What the task requires: Copy out the data that follows exactly, leaving out no line.

[Collected data]
######

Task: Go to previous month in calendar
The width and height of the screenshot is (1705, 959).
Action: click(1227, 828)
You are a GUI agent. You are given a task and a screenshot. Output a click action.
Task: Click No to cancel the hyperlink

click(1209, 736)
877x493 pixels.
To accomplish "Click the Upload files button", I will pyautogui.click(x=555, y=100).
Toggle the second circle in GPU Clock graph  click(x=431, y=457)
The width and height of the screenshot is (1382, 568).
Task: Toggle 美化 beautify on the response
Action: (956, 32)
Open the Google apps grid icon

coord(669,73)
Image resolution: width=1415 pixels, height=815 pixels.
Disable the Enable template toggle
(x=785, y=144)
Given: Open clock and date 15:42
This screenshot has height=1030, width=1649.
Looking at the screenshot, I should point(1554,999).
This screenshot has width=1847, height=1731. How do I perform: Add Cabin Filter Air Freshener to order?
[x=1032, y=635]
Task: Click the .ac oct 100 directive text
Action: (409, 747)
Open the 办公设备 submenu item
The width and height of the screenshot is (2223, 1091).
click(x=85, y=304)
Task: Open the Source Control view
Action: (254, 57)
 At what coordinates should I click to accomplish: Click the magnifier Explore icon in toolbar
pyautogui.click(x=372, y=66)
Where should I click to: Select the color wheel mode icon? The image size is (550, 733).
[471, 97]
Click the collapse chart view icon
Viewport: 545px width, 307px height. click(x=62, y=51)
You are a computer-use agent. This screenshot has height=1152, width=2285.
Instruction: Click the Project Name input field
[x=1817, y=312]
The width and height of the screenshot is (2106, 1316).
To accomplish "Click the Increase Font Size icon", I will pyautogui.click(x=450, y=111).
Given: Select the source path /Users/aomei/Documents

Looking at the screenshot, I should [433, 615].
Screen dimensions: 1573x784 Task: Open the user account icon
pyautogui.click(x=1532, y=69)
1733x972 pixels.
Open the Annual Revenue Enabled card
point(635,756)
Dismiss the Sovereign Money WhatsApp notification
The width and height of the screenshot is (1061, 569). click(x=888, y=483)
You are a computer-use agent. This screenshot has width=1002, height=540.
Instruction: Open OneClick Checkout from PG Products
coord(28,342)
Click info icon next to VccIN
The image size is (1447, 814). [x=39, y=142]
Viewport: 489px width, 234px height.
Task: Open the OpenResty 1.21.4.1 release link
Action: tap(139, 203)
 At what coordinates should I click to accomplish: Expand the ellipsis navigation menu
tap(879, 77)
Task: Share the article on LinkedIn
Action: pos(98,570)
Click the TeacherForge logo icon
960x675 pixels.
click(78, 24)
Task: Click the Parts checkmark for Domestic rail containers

######

Answer area:
Task: Go to previous month in calendar
The width and height of the screenshot is (1705, 959).
Action: click(1227, 828)
You are a GUI agent. You are given a task and a screenshot. Output a click action.
Task: Click No to cancel the hyperlink

click(1209, 736)
877x493 pixels.
To accomplish "Click the Upload files button", I will pyautogui.click(x=555, y=100).
Toggle the second circle in GPU Clock graph  click(x=431, y=457)
The width and height of the screenshot is (1382, 568).
Task: Toggle 美化 beautify on the response
Action: (956, 32)
Open the Google apps grid icon

coord(669,73)
Image resolution: width=1415 pixels, height=815 pixels.
Disable the Enable template toggle
(x=785, y=144)
Given: Open clock and date 15:42
This screenshot has height=1030, width=1649.
Looking at the screenshot, I should point(1554,999).
This screenshot has width=1847, height=1731. How do I perform: Add Cabin Filter Air Freshener to order?
[x=1032, y=635]
Task: Click the .ac oct 100 directive text
Action: (409, 747)
Open the 办公设备 submenu item
The width and height of the screenshot is (2223, 1091).
click(x=85, y=304)
Task: Open the Source Control view
Action: (254, 57)
 At what coordinates should I click to accomplish: Click the magnifier Explore icon in toolbar
pyautogui.click(x=372, y=66)
Where should I click to: Select the color wheel mode icon? The image size is (550, 733).
[471, 97]
Click the collapse chart view icon
Viewport: 545px width, 307px height. click(x=62, y=51)
You are a computer-use agent. This screenshot has height=1152, width=2285.
Instruction: Click the Project Name input field
[x=1817, y=312]
The width and height of the screenshot is (2106, 1316).
To accomplish "Click the Increase Font Size icon", I will pyautogui.click(x=450, y=111).
Given: Select the source path /Users/aomei/Documents

Looking at the screenshot, I should [433, 615].
Screen dimensions: 1573x784 Task: Open the user account icon
pyautogui.click(x=1532, y=69)
1733x972 pixels.
Open the Annual Revenue Enabled card
point(635,756)
Dismiss the Sovereign Money WhatsApp notification
The width and height of the screenshot is (1061, 569). click(x=888, y=483)
You are a computer-use agent. This screenshot has width=1002, height=540.
Instruction: Open OneClick Checkout from PG Products
coord(28,342)
Click info icon next to VccIN
The image size is (1447, 814). [x=39, y=142]
Viewport: 489px width, 234px height.
Task: Open the OpenResty 1.21.4.1 release link
Action: tap(139, 203)
 At what coordinates should I click to accomplish: Expand the ellipsis navigation menu
tap(879, 77)
Task: Share the article on LinkedIn
Action: pos(98,570)
Click the TeacherForge logo icon
960x675 pixels.
click(78, 24)
Task: Click the Parts checkmark for Domestic rail containers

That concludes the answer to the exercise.